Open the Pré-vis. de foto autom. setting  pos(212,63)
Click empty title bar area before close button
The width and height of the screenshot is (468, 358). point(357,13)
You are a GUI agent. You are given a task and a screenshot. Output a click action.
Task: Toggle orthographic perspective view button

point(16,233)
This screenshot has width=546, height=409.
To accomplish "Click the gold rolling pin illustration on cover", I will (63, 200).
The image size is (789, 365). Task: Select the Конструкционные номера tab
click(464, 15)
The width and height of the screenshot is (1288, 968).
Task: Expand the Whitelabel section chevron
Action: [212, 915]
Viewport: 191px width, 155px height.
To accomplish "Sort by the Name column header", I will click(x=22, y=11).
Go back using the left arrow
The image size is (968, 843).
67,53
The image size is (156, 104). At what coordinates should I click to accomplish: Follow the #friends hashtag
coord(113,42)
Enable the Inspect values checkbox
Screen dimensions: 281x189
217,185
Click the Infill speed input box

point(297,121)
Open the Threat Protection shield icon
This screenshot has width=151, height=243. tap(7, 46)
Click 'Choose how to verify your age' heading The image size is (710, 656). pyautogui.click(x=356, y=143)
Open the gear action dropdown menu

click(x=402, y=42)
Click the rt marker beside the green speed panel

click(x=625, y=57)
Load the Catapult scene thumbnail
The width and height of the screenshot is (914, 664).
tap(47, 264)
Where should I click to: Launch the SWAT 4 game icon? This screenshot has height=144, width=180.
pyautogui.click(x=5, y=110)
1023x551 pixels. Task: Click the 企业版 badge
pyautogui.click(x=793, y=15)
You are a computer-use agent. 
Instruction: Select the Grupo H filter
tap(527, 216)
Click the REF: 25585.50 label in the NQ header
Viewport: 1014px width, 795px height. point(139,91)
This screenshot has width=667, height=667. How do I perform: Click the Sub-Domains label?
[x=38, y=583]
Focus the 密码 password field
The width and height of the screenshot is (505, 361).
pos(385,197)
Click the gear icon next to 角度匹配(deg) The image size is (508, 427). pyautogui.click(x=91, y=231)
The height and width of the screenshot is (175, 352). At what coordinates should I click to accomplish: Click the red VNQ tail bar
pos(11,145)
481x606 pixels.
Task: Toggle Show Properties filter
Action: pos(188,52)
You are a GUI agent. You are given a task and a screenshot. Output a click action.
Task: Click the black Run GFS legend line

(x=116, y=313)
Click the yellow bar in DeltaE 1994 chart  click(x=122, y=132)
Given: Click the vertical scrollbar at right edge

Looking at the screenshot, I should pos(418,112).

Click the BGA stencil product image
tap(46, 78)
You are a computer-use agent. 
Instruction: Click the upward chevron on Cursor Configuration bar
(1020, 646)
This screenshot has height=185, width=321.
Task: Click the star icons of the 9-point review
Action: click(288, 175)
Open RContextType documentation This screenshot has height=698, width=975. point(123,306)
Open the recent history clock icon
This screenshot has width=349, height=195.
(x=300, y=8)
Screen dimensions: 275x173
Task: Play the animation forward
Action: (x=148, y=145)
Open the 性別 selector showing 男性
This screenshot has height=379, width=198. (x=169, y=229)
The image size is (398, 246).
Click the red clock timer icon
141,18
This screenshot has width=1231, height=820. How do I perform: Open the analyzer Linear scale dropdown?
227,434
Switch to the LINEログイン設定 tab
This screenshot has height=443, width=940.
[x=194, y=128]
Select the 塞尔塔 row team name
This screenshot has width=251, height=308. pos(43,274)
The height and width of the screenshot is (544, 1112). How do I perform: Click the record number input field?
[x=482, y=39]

• Exercise instructions
The answer must be the full listing, copied exactly.

• Solution for this task
Open the Pré-vis. de foto autom. setting  pos(212,63)
Click empty title bar area before close button
The width and height of the screenshot is (468, 358). point(357,13)
You are a GUI agent. You are given a task and a screenshot. Output a click action.
Task: Toggle orthographic perspective view button

point(16,233)
This screenshot has width=546, height=409.
To accomplish "Click the gold rolling pin illustration on cover", I will (63, 200).
The image size is (789, 365). Task: Select the Конструкционные номера tab
click(464, 15)
The width and height of the screenshot is (1288, 968).
Task: Expand the Whitelabel section chevron
Action: [212, 915]
Viewport: 191px width, 155px height.
To accomplish "Sort by the Name column header", I will click(x=22, y=11).
Go back using the left arrow
The image size is (968, 843).
67,53
The image size is (156, 104). At what coordinates should I click to accomplish: Follow the #friends hashtag
coord(113,42)
Enable the Inspect values checkbox
Screen dimensions: 281x189
217,185
Click the Infill speed input box

point(297,121)
Open the Threat Protection shield icon
This screenshot has width=151, height=243. tap(7, 46)
Click 'Choose how to verify your age' heading The image size is (710, 656). pyautogui.click(x=356, y=143)
Open the gear action dropdown menu

click(x=402, y=42)
Click the rt marker beside the green speed panel

click(x=625, y=57)
Load the Catapult scene thumbnail
The width and height of the screenshot is (914, 664).
tap(47, 264)
Where should I click to: Launch the SWAT 4 game icon? This screenshot has height=144, width=180.
pyautogui.click(x=5, y=110)
1023x551 pixels. Task: Click the 企业版 badge
pyautogui.click(x=793, y=15)
You are a computer-use agent. 
Instruction: Select the Grupo H filter
tap(527, 216)
Click the REF: 25585.50 label in the NQ header
Viewport: 1014px width, 795px height. point(139,91)
This screenshot has width=667, height=667. How do I perform: Click the Sub-Domains label?
[x=38, y=583]
Focus the 密码 password field
The width and height of the screenshot is (505, 361).
pos(385,197)
Click the gear icon next to 角度匹配(deg) The image size is (508, 427). pyautogui.click(x=91, y=231)
The height and width of the screenshot is (175, 352). At what coordinates should I click to accomplish: Click the red VNQ tail bar
pos(11,145)
481x606 pixels.
Task: Toggle Show Properties filter
Action: pos(188,52)
You are a GUI agent. You are given a task and a screenshot. Output a click action.
Task: Click the black Run GFS legend line

(x=116, y=313)
Click the yellow bar in DeltaE 1994 chart  click(x=122, y=132)
Given: Click the vertical scrollbar at right edge

Looking at the screenshot, I should pos(418,112).

Click the BGA stencil product image
tap(46, 78)
You are a computer-use agent. 
Instruction: Click the upward chevron on Cursor Configuration bar
(1020, 646)
This screenshot has height=185, width=321.
Task: Click the star icons of the 9-point review
Action: click(288, 175)
Open RContextType documentation This screenshot has height=698, width=975. point(123,306)
Open the recent history clock icon
This screenshot has width=349, height=195.
(x=300, y=8)
Screen dimensions: 275x173
Task: Play the animation forward
Action: (x=148, y=145)
Open the 性別 selector showing 男性
This screenshot has height=379, width=198. (x=169, y=229)
The image size is (398, 246).
Click the red clock timer icon
141,18
This screenshot has width=1231, height=820. How do I perform: Open the analyzer Linear scale dropdown?
227,434
Switch to the LINEログイン設定 tab
This screenshot has height=443, width=940.
[x=194, y=128]
Select the 塞尔塔 row team name
This screenshot has width=251, height=308. pos(43,274)
The height and width of the screenshot is (544, 1112). How do I perform: Click the record number input field?
[x=482, y=39]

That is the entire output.